[SOURCE PASSAGE]:
>> START
Sunday, February 08, 2015



New Jersey student wins court case to keep 'under God' in Pledge of Allegiance

The interesting thing is that those seeking to remove God from the US do it without thinking of the peril to free speech and all other "God given" rights enumerated in the Constitution.

If there is no God, the government is free to limit any and all rights because now they are granted by the government.  The strong historical association between atheism and the authoritarianism of Leftists (e.g. the Soviet Union) is no accident. Leftists want to play God


Teen fighting for right to recite 'under God' in Pledge
A New Jersey high school senior has won her case to keep "one nation under God" in the Pledge of Allegiance, defeating atheist attacks that sought to strike the language from the pledge.

Samantha Jones, a senior at Highland Regional High School, declared victory Friday in protecting what she has described as the right of her fellow students to continue reciting the Pledge of Allegiance in its entirety. After hearing the teen and her family's case, a state judge dismiss the latest efforts by the American Humanist Association to remove "under God" from the Pledge.

The legal battle first began when an unnamed New Jersey family from Monmouth County, identified in court papers as John and Jane Doe and their child, sued the Matawan-Aberdeen Regional School District in February 2014, alleging the phrase "under God" in the pledge is discriminatory. The case was filed by the American Humanist Association, which claimed the recitation of the pledge violates Article 1 of the state's constitution.

Jones, who was attending another school, fought back, telling Fox News last November that the phrase "acknowledges that our rights don’t come from the government but from a higher power, so they can’t take away the rights."

She described America as a country of many beliefs and claimed all of those beliefs – including those of atheists – are protected by "one nation under God."

"I don’t think that it’s as much about religion as it is about our rights. Everyone has the right to remain silent but they don’t have the right to silence everybody else," she told Fox News.
>> END
[TASKS]:
**1)** In the Pledge of Allegiance post, which school district did the Doe family sue?
**2)** Write the next part of the Pledge of Allegiance post, continuing after Samantha Jones's final quote.
The data that comes after this point is separate material, unrelated to the Pledge of Allegiance post.

[DATA EXCERPTS]:
>> START
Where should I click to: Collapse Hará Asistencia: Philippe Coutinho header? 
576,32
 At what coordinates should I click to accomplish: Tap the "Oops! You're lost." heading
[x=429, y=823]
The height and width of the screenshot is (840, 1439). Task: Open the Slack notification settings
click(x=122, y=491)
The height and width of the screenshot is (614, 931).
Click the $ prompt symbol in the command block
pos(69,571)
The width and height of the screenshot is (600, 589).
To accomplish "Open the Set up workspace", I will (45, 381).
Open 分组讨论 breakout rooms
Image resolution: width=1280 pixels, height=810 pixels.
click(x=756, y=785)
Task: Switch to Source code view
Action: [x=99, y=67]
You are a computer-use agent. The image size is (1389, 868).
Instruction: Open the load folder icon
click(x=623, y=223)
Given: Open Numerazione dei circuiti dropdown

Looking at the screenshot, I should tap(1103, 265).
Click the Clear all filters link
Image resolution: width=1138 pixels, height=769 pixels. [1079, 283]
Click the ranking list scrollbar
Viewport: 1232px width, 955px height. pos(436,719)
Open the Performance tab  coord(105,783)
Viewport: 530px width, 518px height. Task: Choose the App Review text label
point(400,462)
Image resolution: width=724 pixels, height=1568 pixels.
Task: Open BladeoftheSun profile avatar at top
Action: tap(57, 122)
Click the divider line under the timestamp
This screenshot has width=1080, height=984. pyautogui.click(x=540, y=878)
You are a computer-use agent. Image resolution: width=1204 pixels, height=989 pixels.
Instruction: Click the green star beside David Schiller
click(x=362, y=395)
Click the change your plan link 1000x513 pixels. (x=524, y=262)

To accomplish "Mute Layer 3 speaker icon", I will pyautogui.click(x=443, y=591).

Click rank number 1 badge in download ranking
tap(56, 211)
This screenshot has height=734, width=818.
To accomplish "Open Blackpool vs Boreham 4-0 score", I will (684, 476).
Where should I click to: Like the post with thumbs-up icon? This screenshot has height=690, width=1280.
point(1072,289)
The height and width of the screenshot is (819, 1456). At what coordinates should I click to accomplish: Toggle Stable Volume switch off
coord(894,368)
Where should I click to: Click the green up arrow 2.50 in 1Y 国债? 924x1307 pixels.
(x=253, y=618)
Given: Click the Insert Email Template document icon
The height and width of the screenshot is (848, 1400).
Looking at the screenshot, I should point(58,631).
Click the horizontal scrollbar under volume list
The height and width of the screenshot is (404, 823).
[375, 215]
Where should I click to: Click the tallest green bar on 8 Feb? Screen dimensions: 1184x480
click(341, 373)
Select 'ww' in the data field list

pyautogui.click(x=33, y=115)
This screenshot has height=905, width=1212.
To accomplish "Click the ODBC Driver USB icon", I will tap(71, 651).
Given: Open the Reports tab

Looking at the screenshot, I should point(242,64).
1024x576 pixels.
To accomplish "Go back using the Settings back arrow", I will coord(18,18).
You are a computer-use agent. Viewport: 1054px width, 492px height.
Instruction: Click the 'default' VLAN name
>> END
[THE RESPONSES]:
**1)** The Matawan-Aberdeen Regional School District.

**2)**
After the school district and Jones won their case, she said in a statement released Friday that "I'm so grateful the court decided that kids like me shouldn't be silenced just because some people object to timeless American values."

"Ever since I was little, I've recited the Pledge of Allegiance because it sums up the values that make our country great. The phrase 'under God' protects all Americans-including atheists-because it reminds the government that it can't take away basic human rights because it didn't create them," she said.

Jones and her family were represented by the Becket Fund for Religious Liberty. Historic defenders of the Pledge like the Knights of Columbus, the world's largest Catholic fraternal organization, and the American Legion also intervened in the case.

"The message today is loud and clear: "God" is not a dirty word," Eric Rassbach, Deputy General Counsel for the Becket Fund for Religious Liberty, also said in a statement Friday. "The Pledge of Allegiance isn't a prayer, and reciting it doesn't magically create an official state religion."

"The Pledge-in the tradition of Washington's Farewell Address or Lincoln's Gettysburg Address-is not a prayer to God, but a statement about who we are as a nation. Dissenters have every right to sit out the Pledge, but they can't silence everyone else," Rassbach said.

David Niose, an attorney for the American Humanist Association’s Appignani Humanist Legal Center, had argued that public schools should not "engage in an exercise that tells students that patriotism is tied to a belief in God."

"Such a daily exercise portrays atheist and humanist children as second-class citizens, and certainly contributes to anti-atheist prejudices," Niose claimed.

The Matawan-Aberdeen Regional School District doesn't require that students say the Pledge of Allegiance. The Supreme Court ruled in 1943 that school children could not be forced to recite the pledge.

State Superior Court Judge David Bauman said during arguments in November that there wasn't any evidence the student in question had been "bullied, ostracized or in any way mistreated." But Bauman also noted during his questioning of district attorney David Rubin that district policy requires parents whose children don't say the pledge to furnish an explanation in writing.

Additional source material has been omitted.